Objectives:
**a)** In the Comformatic gearbox thread, reproduce word for word the stretch that begins at "## Bill_OR (Feb" and stops after "when pulling away!".
**b)** In the Comformatic gearbox thread, whom did Bill_OR call on to tow him off the pitch?

Passage shown:
------------

# Comformatic Gearbox



## 100127 (Jul 20, 2006)

How many members have it, and are you happy with it?

Only need a yes or no if you are happy with it.

Thanks


----------



## Bill_OR (Feb 6, 2010)

One thing I wasn't very happy with to start with was a bit of a loss of power during the gear change from 1st to 2nd. I think this was more to do with the newness of the engine/gearbox as it seems to have disappeared now (and the MH has only done 3000 miles). However, it may just be that I have learnt to deal with it by keeping my foot down when pulling away!

Also, I did manage to get stuck on soft ground once and was unable to do the normal 'rock to and fro from reverse to 1st etc' to free the MH as the comformatic requires the brake pedal to be pressed between such gear changes. I had to call on the RAC to tow me off the pitch  

Overall, I'm very pleased with the gearbox.
Bill


----------



## BorisBolero (Aug 10, 2009)

22,000 miles and still really pleased. Quite intuitive as to up and down changes on hills. Not aware of any mpg penalty as robotised manual. As previous post says, it does think about the change from first to second gear for a second or so when accelerating gently/moderately, but small price to pay for overall benefits.

------------

Dataset section:

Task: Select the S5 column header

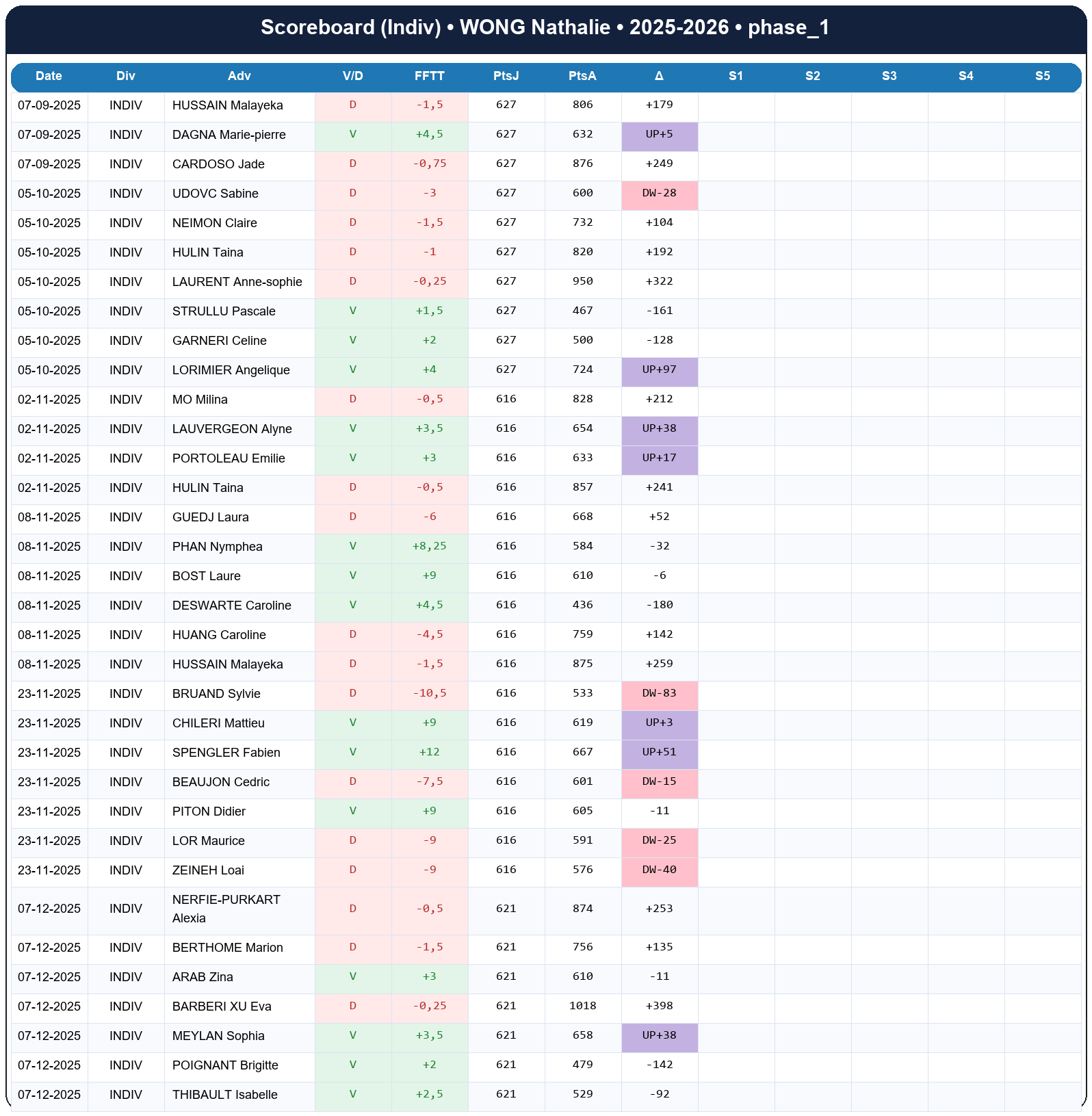Action: click(1042, 76)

------------

Task responses:
**a)**
## Bill_OR (Feb 6, 2010)

One thing I wasn't very happy with to start with was a bit of a loss of power during the gear change from 1st to 2nd. I think this was more to do with the newness of the engine/gearbox as it seems to have disappeared now (and the MH has only done 3000 miles). However, it may just be that I have learnt to deal with it by keeping my foot down when pulling away!

**b)** The RAC.